WGXC-90.7 FM
Liminial Transmission
Jan 07, 2013: 3am - 5am
free103point9 Online Radio
Brooklyn (2003 - 2004) | Acra (2005 - 2015), NY
free103point9.org + transmissionarts.org/listen
90.7-FM in NY's Upper Hudson Valley and wgxc.org/listen everywhere
http://www.wgxc.org/
Rebroadcast from Aug. 30, 2012. "Liminal Transmission" is a theoretical and experiential research-based project concerned with testing the limits of FM radio's frequency response (30Hz - 15kHz). Using tone generators and sound art works that employ frequencies situated along the upper and lower ranges of human auditory perception, this broadcast will probe the poles of the FM frequency response spectrum through a live experiment conducted on WGXC.

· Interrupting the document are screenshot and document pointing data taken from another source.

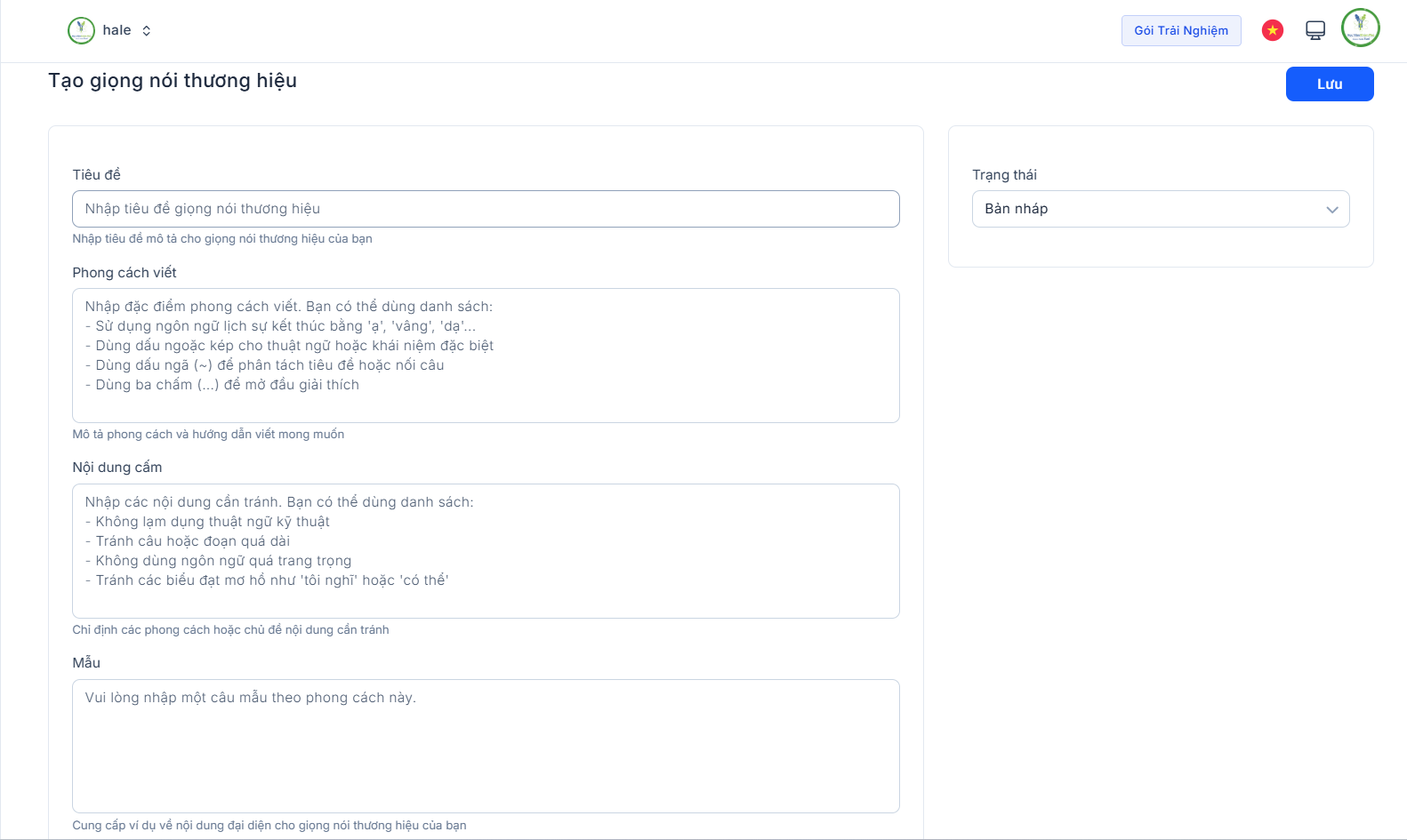This screenshot has height=840, width=1407.
Task: Open the user profile avatar menu
Action: point(1360,28)
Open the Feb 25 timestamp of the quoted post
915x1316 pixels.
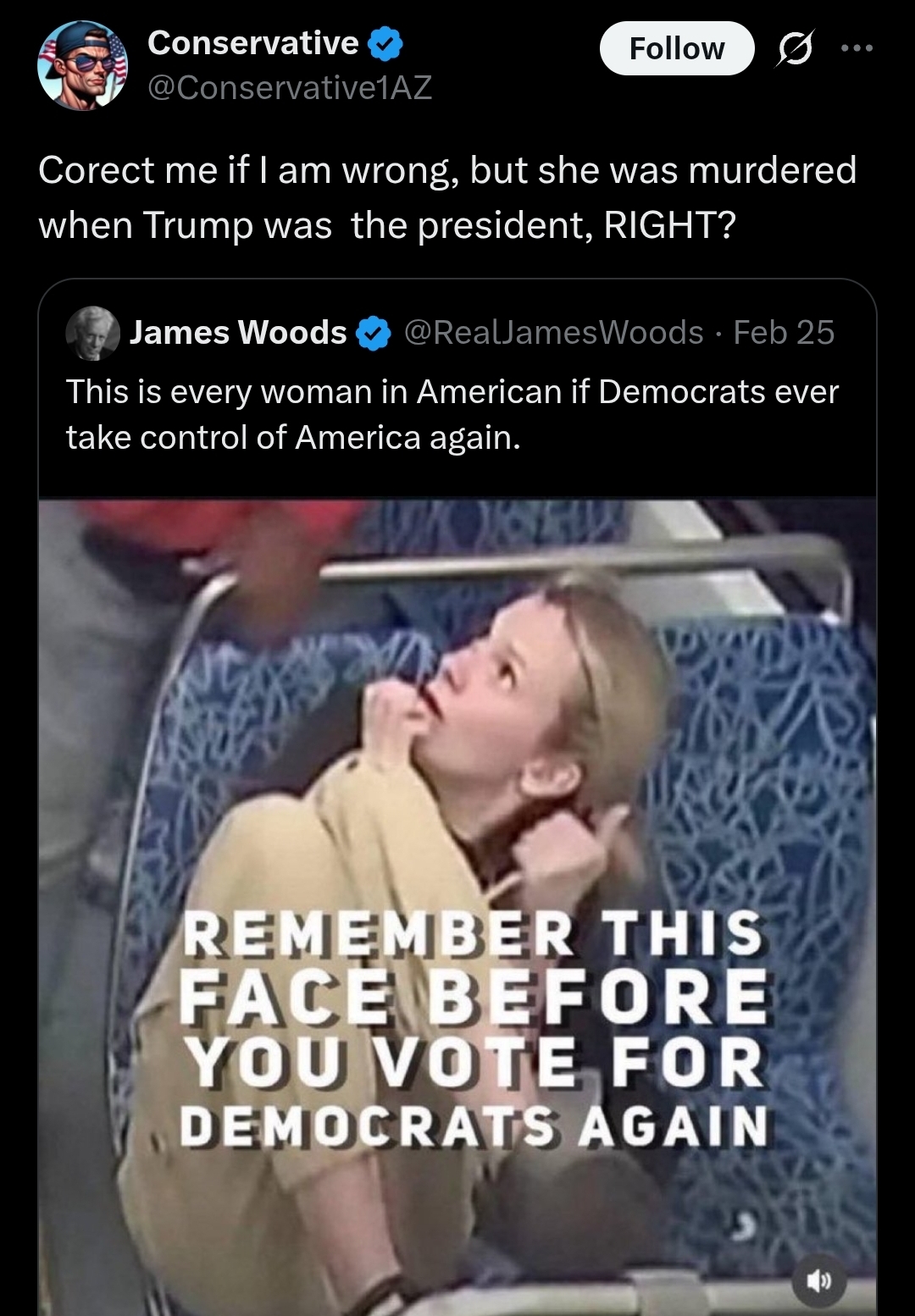(784, 333)
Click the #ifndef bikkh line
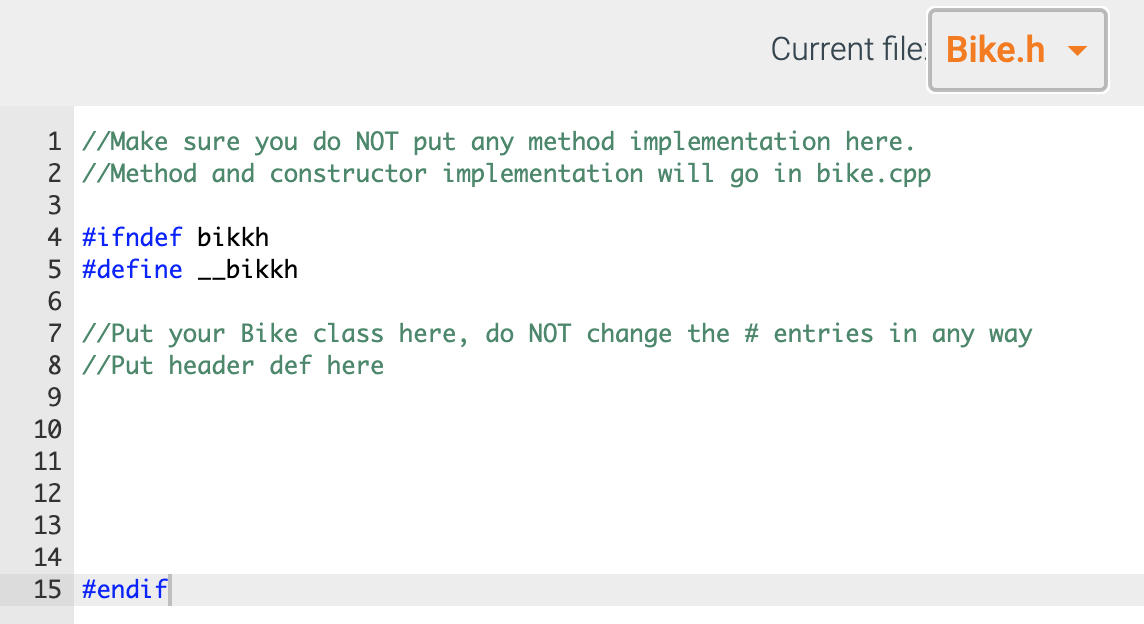The height and width of the screenshot is (624, 1144). pos(175,237)
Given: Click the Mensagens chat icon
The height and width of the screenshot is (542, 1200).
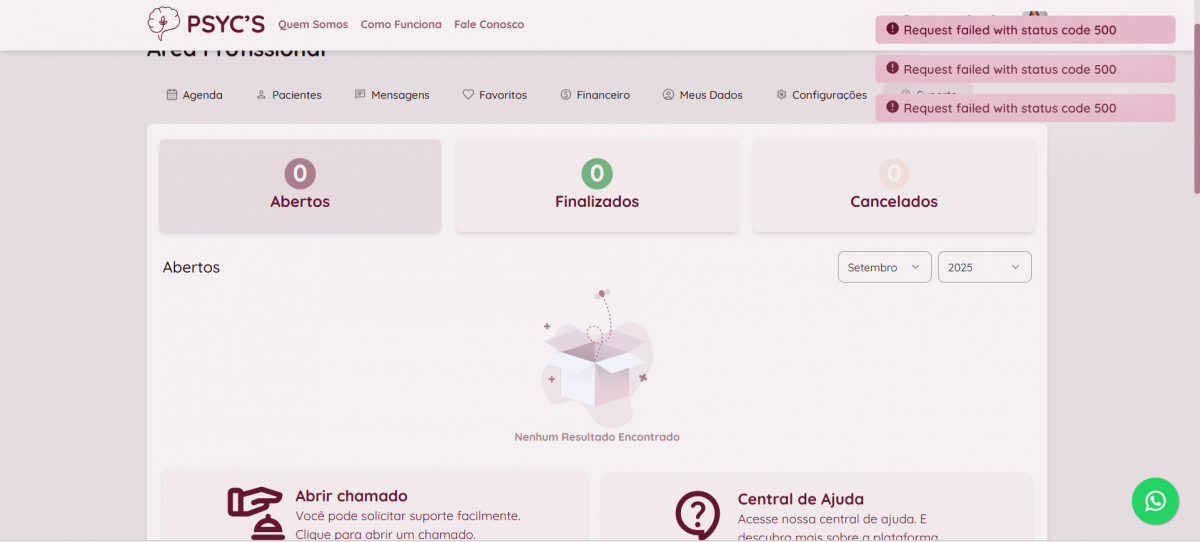Looking at the screenshot, I should pos(360,95).
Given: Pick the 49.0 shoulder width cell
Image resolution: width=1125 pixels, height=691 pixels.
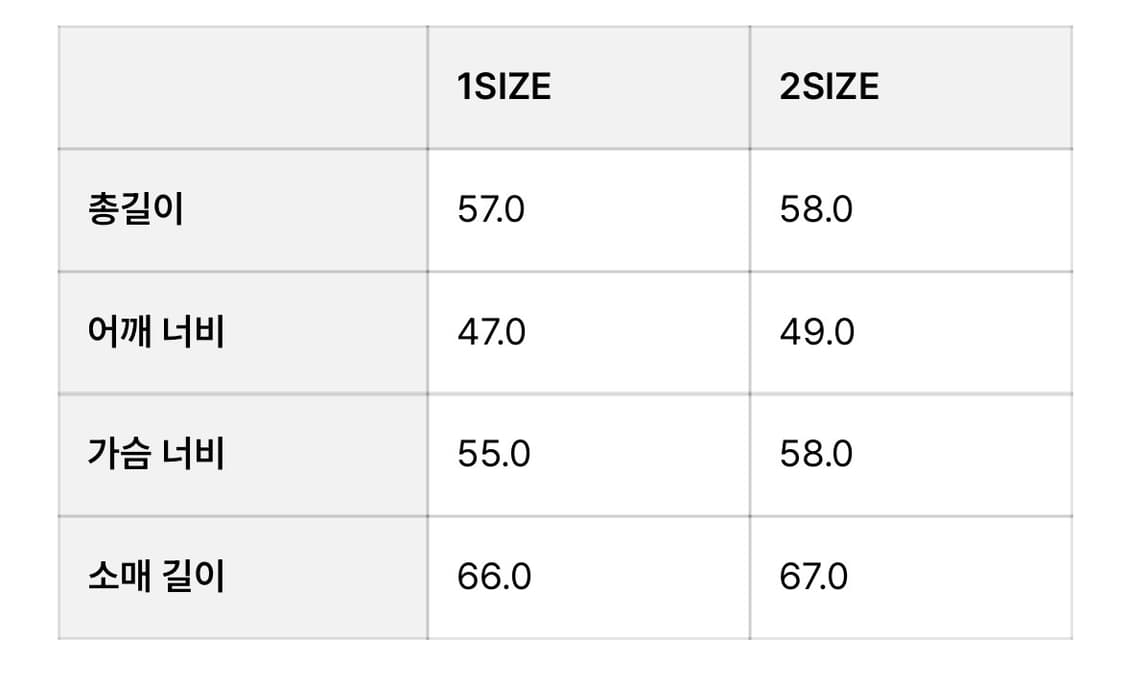Looking at the screenshot, I should (x=817, y=333).
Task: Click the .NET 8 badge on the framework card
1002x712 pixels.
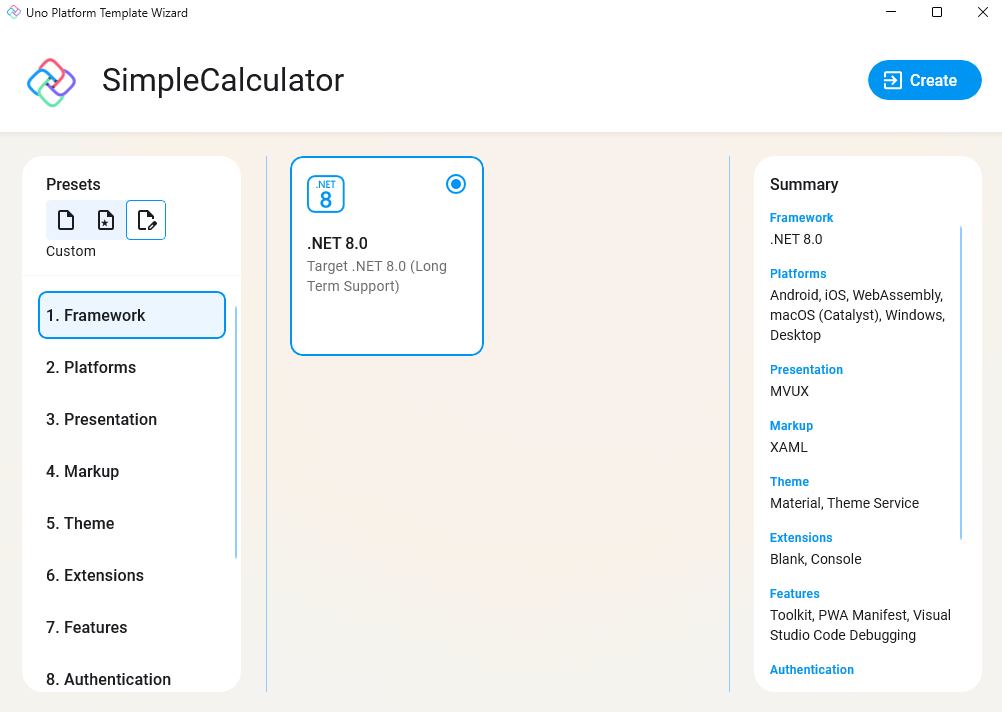Action: [325, 194]
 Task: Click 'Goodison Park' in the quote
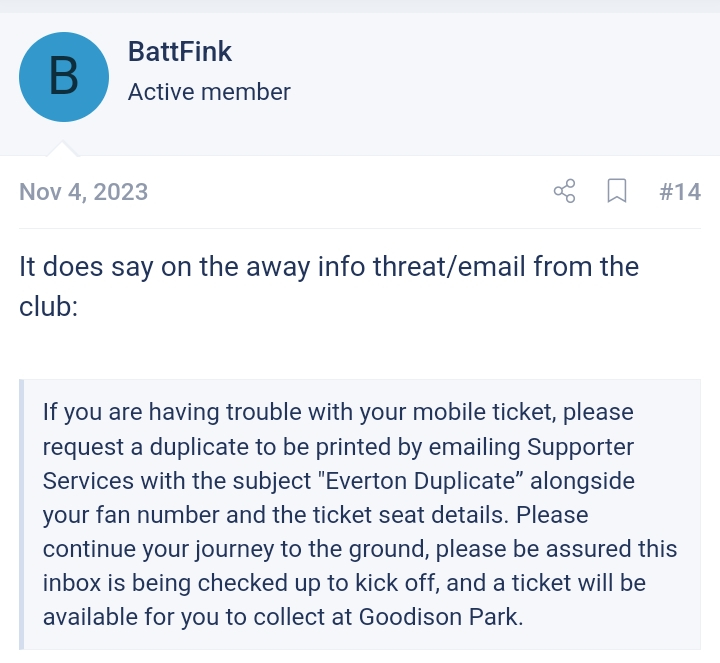(441, 617)
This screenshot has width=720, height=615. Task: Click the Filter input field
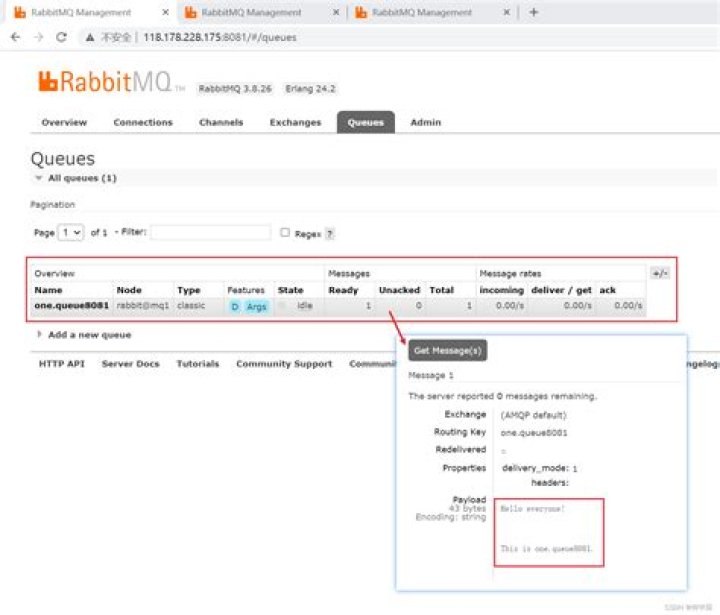(210, 232)
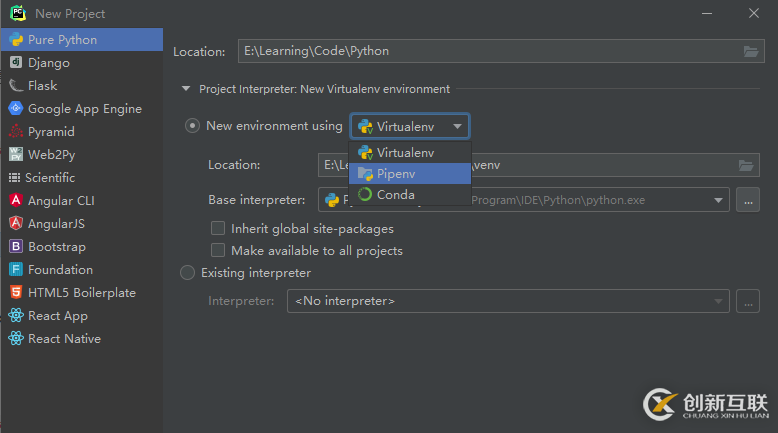Choose Conda from the dropdown list
The width and height of the screenshot is (778, 433).
(395, 195)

Writes Cornell, "The hypothesis for the experiment is as follows:
If FM radio operates within a set frequency response range, then frequencies that are situated outside of that range are transmitted as "silence". If not silence, then what sounds will fluctuate the carrier wave?
WGXC is licensed to frequency modulate 90.7KHz with 3, 300 watts of power. If this station is transmitting sounds that fall outside of the FM frequency response range: 20-29Hz and 16-20KHz, what will be audible through the radio receivers tuned to WCGX's Frequency? Does the 2,300 watt 90.7 carrier wave contain noise? Would the result be still silence? Would a low 20 Hertz rumbling tone generate overtones that would be fed into the signal? Would harmonics or beat frequencies emerge through the ether when several sine waves between the ranges of 20-29Hz and 16-20KHz are sounding simultaneously?
It is highly possible that radio programmers with a penchant for experimental sounds may inadvertently be broadcasting "silence", because of the disconnect between radio as heard through terrestrial transmission-reception and radio as heard from within the studio, whose monitoring equipment generally has a greater frequency response than the FM spectrum. A radio tuned to WGXC's frequency in the studio during the broadcast, will facilitate the comparison between sounds heard in the studio with those received through the terrestrial transmission."